Real numbers are a core part of complex numbers. Think of them as the numbers you use every day. They include both positive and negative integers, fractions, and even decimals, without including any imaginary units like 'i'.

In the context of complex numbers, the real number is the part that does not have an 'i' next to it. For example, in a complex number like \(-4-12i\), the real number is \(-4\). It represents a position on the number line that runs horizontally. Real numbers help give meaning to the numeric quantity of the complex number without including an imaginary component.

Imaginary numbers might sound complicated, but they're actually pretty simple once you understand the basics. Imaginary numbers are defined by the unit 'i', where \(i^2 = -1\).

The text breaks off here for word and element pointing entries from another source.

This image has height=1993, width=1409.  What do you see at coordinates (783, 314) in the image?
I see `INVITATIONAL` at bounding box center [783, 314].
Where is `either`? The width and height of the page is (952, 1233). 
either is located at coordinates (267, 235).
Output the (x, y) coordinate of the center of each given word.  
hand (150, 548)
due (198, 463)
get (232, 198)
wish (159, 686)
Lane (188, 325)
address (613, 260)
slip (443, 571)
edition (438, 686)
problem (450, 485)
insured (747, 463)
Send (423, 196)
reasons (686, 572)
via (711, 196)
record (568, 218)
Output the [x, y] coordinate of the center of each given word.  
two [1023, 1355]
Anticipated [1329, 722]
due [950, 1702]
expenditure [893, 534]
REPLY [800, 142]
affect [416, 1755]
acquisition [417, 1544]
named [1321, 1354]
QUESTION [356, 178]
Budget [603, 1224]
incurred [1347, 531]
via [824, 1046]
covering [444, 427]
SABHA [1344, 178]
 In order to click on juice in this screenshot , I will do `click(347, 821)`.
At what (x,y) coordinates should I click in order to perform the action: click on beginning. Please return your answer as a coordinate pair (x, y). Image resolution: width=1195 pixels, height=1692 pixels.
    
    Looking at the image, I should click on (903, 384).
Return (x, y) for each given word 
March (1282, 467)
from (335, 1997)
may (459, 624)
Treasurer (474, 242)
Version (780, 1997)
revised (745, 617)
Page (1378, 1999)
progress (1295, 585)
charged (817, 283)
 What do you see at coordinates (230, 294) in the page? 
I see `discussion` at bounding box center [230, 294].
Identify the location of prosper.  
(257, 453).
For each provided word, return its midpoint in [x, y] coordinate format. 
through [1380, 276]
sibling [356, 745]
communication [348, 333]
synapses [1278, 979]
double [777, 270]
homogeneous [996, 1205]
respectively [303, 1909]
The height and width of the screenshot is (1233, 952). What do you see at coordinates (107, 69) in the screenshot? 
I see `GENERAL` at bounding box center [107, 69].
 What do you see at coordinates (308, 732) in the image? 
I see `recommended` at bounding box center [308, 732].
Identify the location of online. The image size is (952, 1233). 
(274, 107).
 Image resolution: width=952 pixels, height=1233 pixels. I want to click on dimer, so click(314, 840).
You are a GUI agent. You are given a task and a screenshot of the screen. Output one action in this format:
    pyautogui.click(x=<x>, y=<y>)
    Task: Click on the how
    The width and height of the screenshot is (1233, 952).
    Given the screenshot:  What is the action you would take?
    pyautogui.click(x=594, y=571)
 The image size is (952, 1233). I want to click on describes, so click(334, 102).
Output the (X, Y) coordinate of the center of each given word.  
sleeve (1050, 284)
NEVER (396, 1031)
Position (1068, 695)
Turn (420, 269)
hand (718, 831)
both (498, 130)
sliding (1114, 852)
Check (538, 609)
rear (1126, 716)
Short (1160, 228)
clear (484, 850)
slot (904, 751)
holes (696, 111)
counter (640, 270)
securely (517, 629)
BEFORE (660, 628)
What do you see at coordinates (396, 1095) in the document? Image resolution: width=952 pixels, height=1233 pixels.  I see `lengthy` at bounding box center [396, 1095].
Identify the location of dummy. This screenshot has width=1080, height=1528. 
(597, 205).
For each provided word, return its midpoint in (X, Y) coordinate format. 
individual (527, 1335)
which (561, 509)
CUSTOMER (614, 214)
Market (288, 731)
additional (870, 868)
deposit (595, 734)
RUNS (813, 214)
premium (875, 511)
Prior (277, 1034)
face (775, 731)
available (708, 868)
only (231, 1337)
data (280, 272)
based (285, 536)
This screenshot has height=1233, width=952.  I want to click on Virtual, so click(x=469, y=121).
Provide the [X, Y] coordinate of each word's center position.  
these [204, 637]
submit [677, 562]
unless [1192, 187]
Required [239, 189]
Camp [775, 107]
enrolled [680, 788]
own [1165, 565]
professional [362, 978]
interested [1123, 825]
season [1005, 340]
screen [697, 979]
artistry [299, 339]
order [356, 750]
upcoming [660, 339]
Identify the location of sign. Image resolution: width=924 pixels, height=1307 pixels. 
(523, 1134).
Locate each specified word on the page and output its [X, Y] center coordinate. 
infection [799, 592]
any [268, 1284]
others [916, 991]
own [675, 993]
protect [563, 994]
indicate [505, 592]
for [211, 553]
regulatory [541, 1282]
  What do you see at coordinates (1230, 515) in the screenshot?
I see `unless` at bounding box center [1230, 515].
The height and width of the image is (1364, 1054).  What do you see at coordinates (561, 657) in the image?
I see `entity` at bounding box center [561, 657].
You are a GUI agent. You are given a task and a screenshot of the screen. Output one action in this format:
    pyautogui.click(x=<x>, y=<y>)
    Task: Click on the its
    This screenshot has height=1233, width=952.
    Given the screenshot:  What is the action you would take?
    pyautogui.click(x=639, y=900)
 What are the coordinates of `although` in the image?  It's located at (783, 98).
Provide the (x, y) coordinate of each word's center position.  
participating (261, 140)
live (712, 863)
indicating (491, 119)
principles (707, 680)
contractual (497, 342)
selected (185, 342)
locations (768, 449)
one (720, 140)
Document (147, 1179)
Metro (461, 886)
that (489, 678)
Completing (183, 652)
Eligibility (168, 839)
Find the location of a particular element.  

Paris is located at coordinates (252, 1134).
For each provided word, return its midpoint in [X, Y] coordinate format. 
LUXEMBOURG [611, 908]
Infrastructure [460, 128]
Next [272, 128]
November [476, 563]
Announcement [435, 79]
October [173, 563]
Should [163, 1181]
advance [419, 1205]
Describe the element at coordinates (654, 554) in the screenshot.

This means that imaginary numbers are essentially square roots of negative numbers, something that isn't possible with real numbers alone. In the expression \(-4 - 12i\), the \(-12i\) is the imaginary component. It tells us how the complex number behaves in the vertical direction on a complex plane.

Imaginary numbers work alongside real numbers to form complex numbers. They allow us to solve equations that have no real solutions and are essential in expressing quantities in many fields, such as physics and engineering.

Adding complex numbers becomes straightforward once you know how to handle the real and imaginary components separately. Here's the step-by-step approach:

• **Identify the parts**: Break the complex numbers into their real and imaginary parts. For instance, \((-4-12i) + (-3+16i)\) has real parts \(-4\) and \(-3\), and imaginary parts \(-12i\) and \(16i\).
• **Combine real parts**: Add the real numbers together. Here, \(-4 + (-3) = -7\). These are combined as they would be in any normal addition of real numbers.
• **Combine imaginary parts**: Add the imaginary parts next. Keep the 'i' aside and just add the numerical coefficients: \(-12 + 16 = 4\), which leads to a result of \(4i\).
• **Form the new complex number**: After combining, the complete complex number is now \(-7 + 4i\).

Addition doesn't change the complex nature; it simply combines like terms for an elegant solution, keeping the form \(a + bi\), where \(a\) is real and \(b\) is the imaginary coefficient.